■ **Exercise objective**: From the records below, copy each line in which the string "agent" occurs.

==============================

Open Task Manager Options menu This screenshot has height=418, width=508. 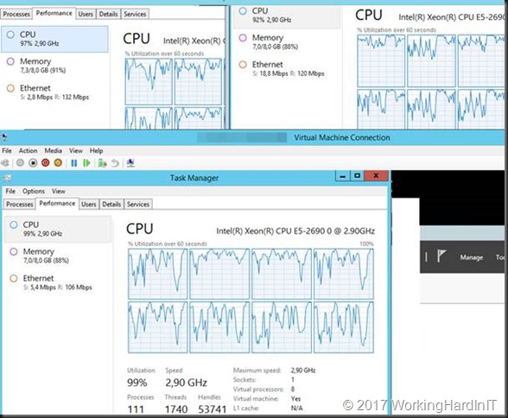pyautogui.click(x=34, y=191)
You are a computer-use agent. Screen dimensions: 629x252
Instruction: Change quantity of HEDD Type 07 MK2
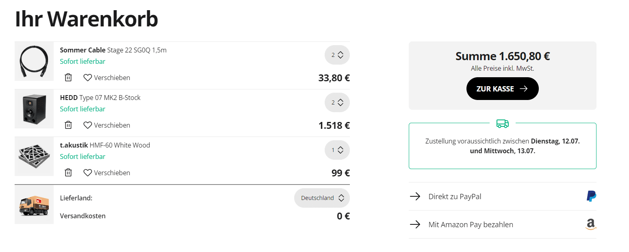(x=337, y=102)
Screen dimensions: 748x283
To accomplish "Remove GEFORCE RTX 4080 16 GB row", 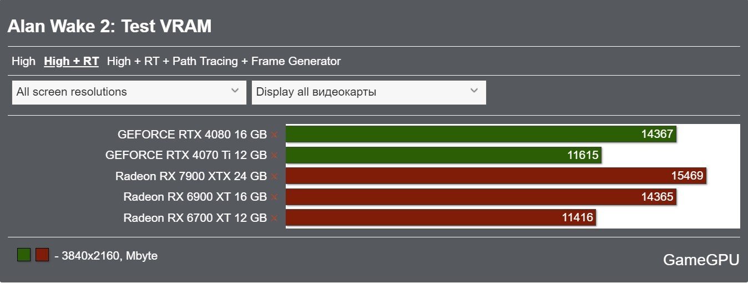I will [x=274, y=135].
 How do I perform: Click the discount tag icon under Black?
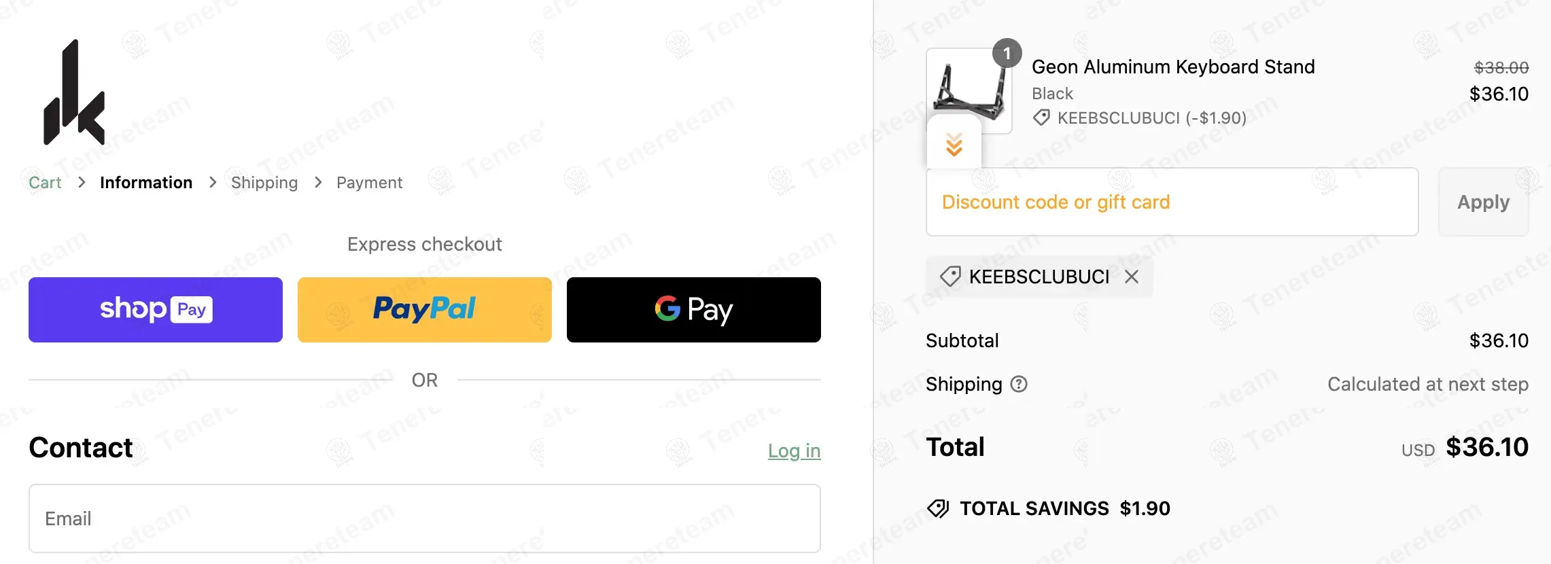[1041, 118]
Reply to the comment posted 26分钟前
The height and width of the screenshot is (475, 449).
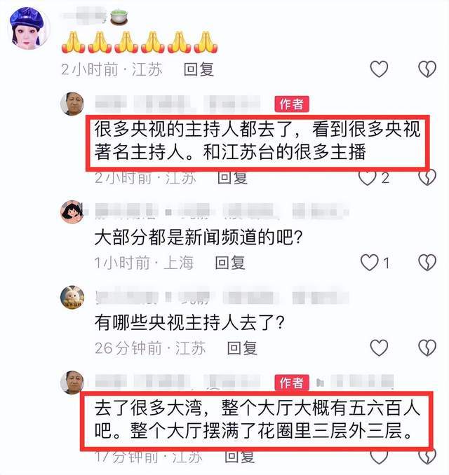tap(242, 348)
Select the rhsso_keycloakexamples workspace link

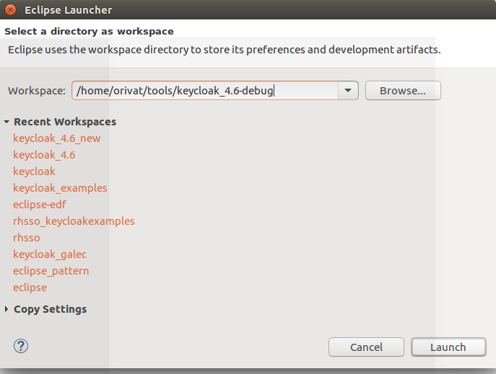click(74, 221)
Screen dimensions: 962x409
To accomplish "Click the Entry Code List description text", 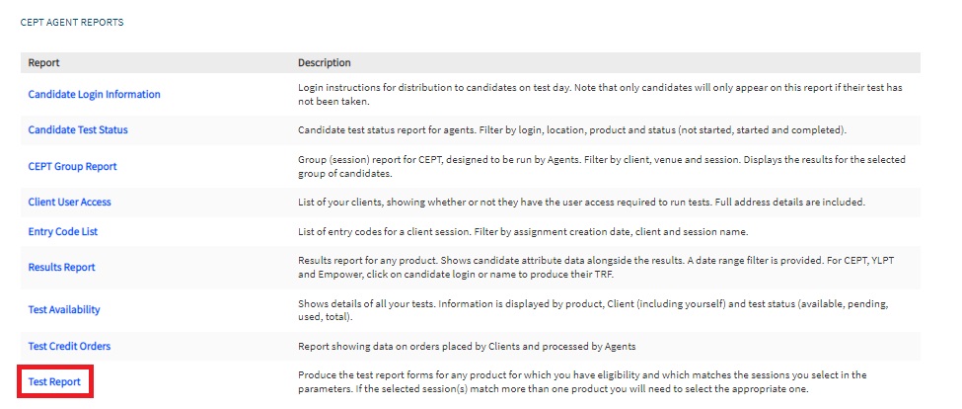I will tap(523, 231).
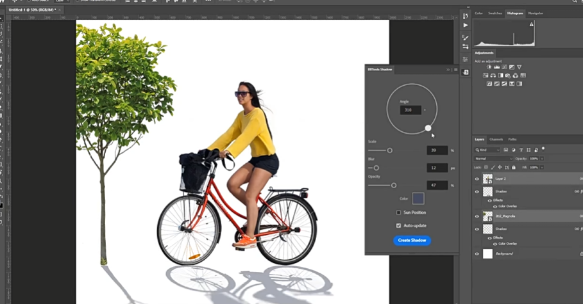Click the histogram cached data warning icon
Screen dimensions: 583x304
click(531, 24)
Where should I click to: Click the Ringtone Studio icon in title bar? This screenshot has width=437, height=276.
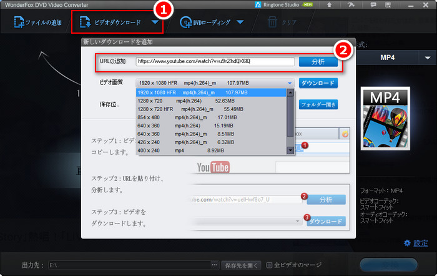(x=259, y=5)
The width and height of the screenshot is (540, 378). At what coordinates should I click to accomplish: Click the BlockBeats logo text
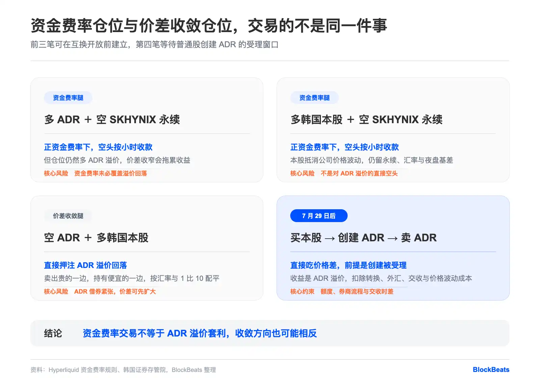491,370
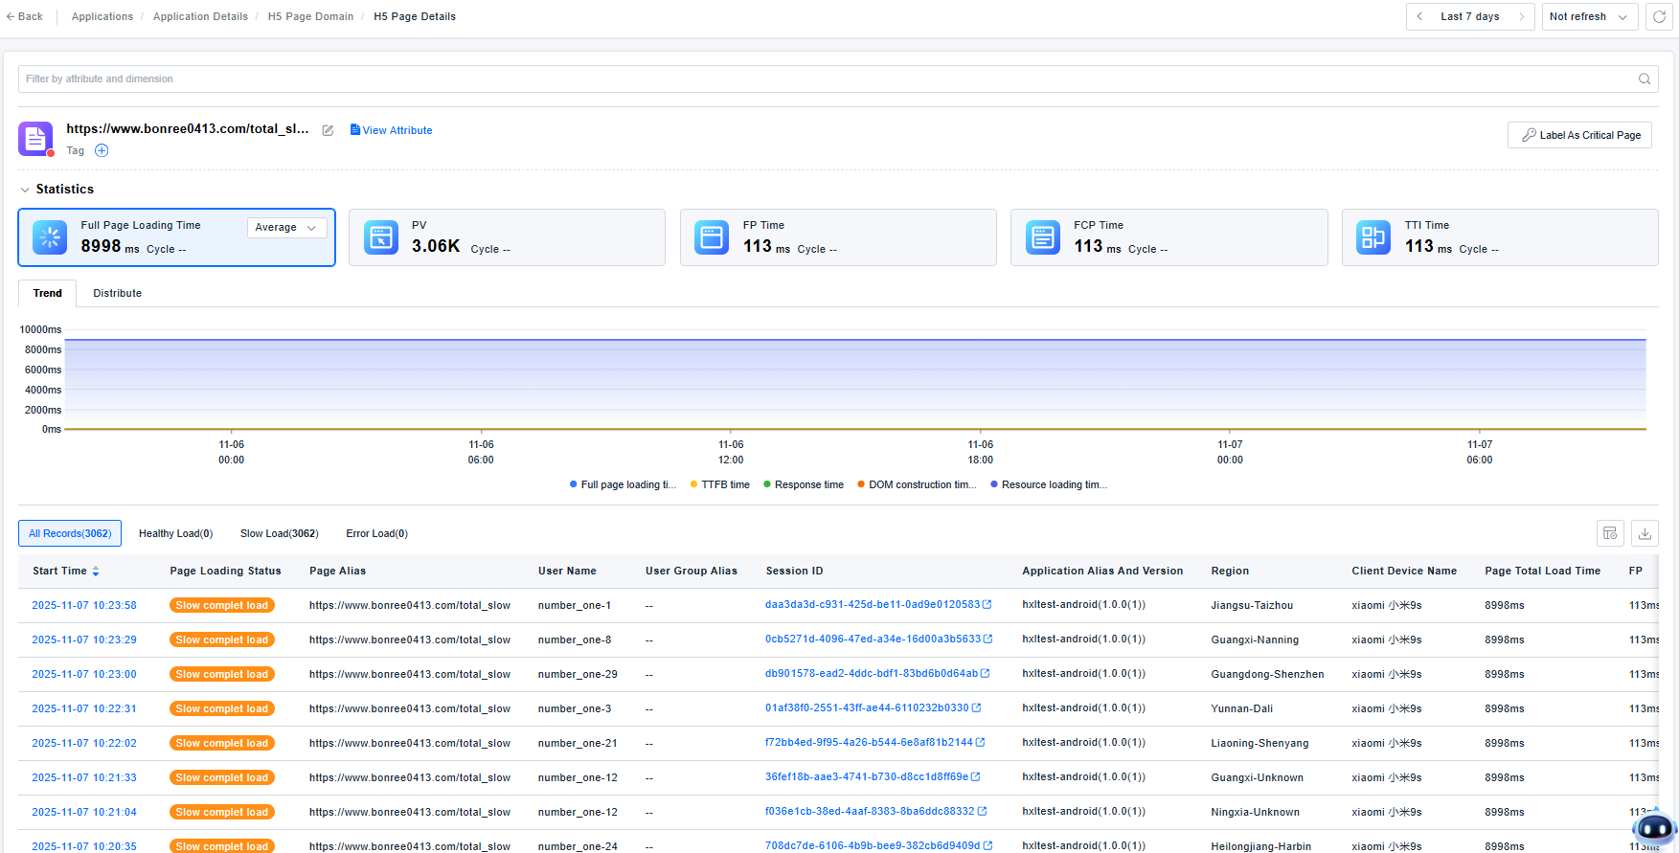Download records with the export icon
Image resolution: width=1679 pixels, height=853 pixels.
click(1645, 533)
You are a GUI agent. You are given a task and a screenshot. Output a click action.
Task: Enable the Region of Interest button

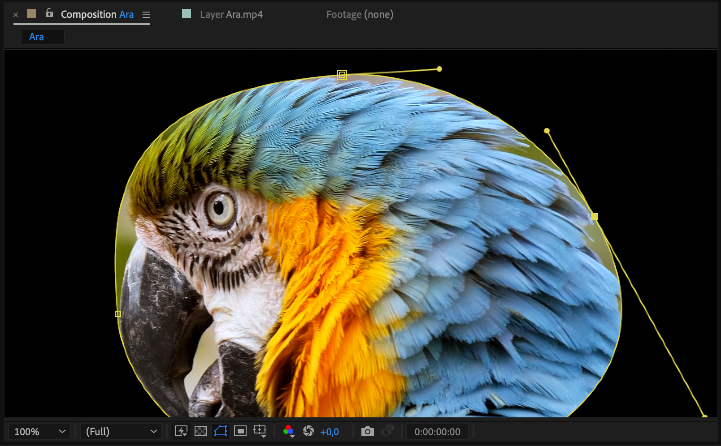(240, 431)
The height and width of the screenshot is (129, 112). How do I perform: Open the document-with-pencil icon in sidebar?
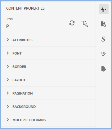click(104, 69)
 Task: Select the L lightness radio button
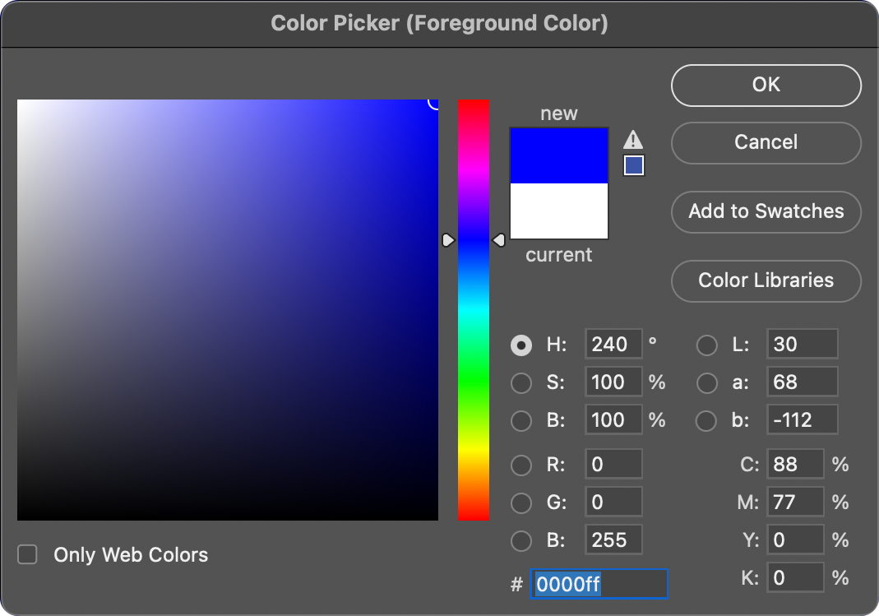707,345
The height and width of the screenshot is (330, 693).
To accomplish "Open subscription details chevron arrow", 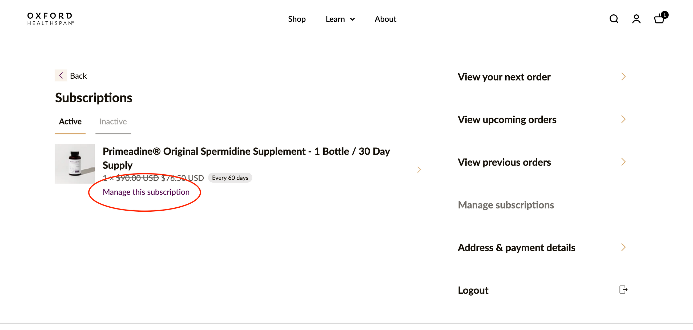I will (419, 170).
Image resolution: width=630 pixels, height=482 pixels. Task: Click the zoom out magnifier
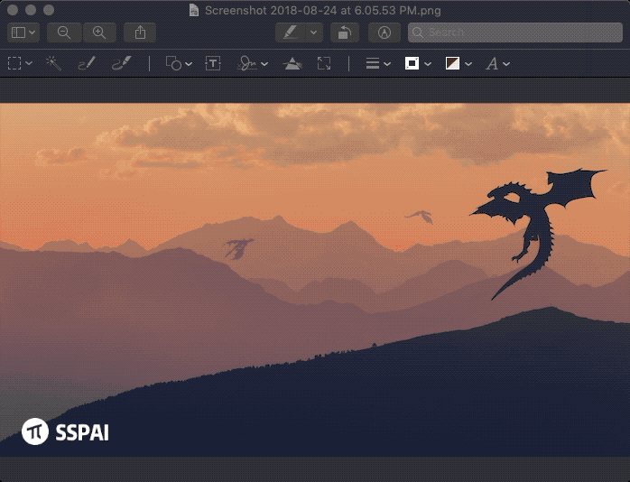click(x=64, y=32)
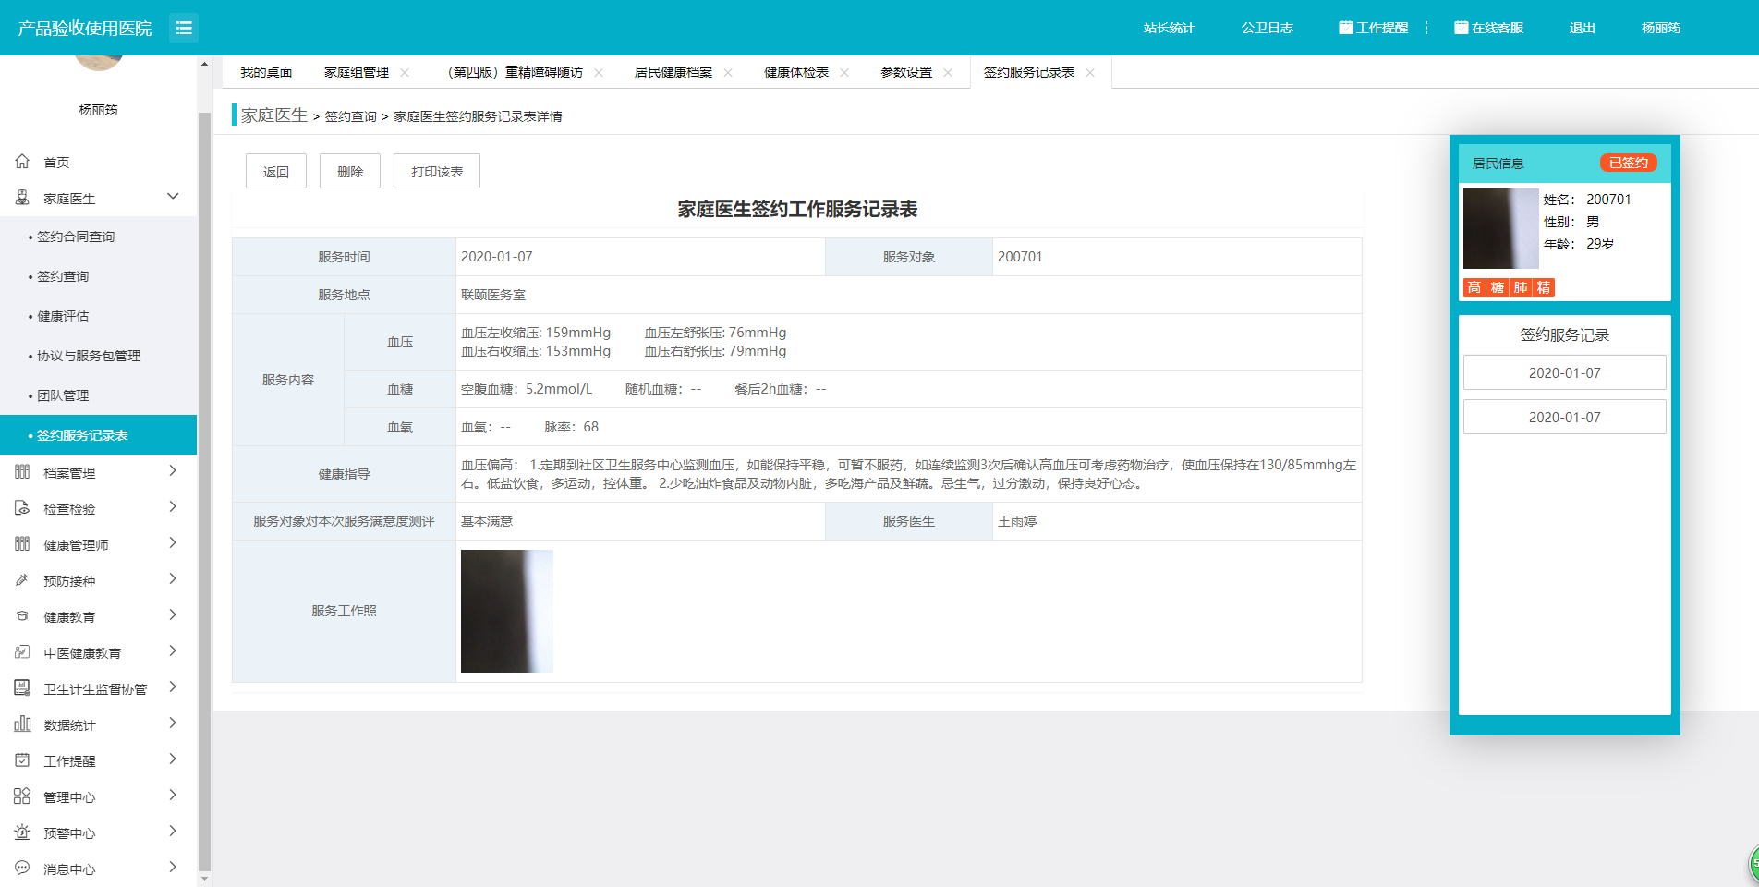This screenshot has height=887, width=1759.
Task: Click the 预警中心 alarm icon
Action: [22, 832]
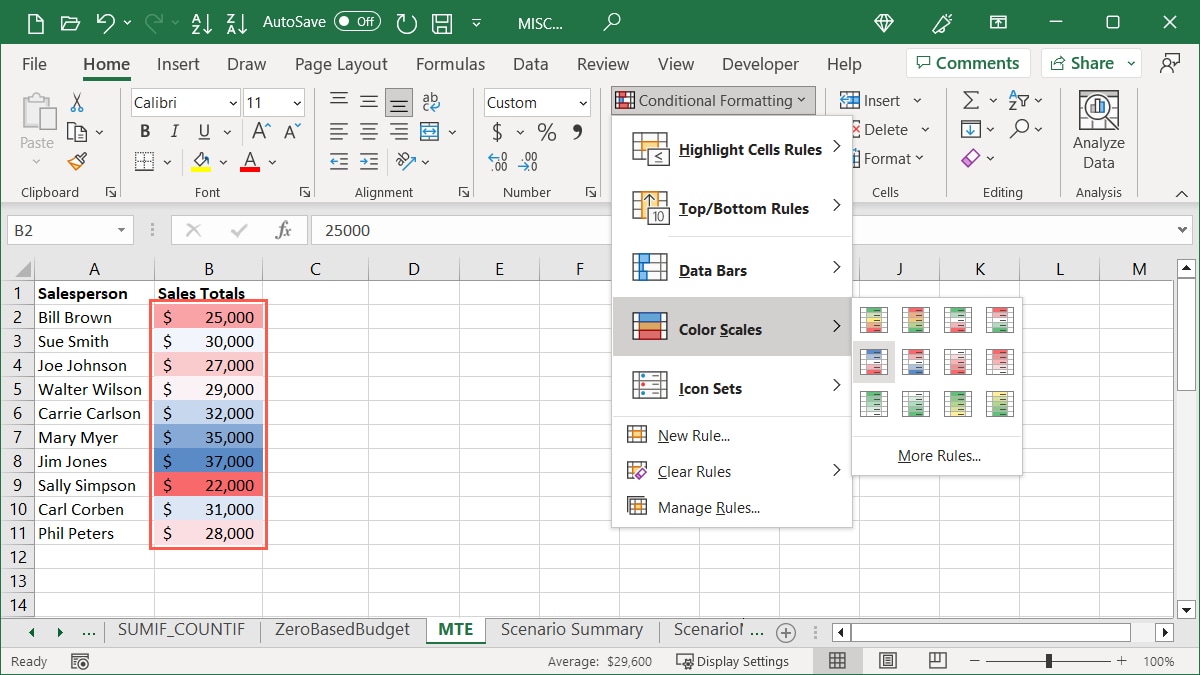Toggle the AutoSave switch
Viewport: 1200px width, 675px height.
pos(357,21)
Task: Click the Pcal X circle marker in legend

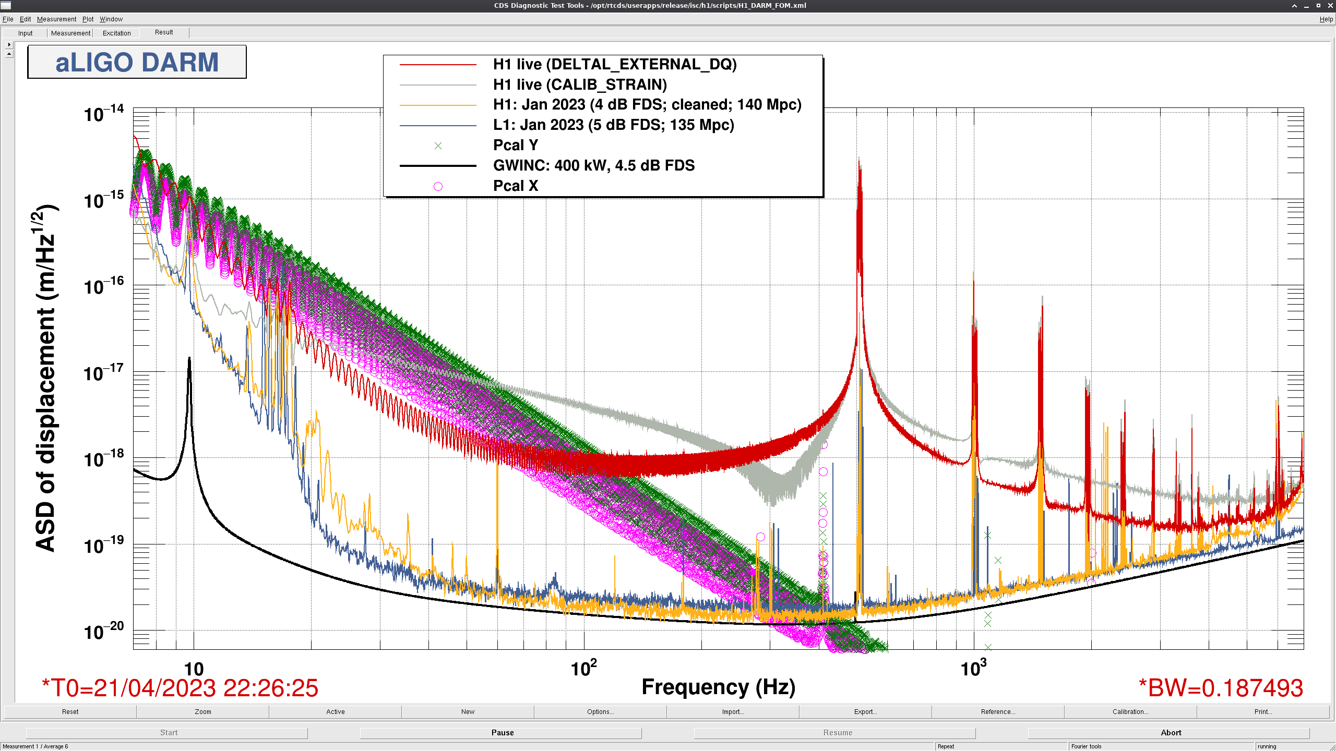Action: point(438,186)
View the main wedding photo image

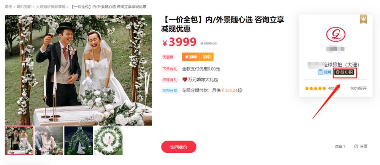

==============================

■ **Output for this task**:
You are a computer-use agent. Screen dimensions: 629x252
You are a GUI agent. You are given a task and a screenshot. Output a click action.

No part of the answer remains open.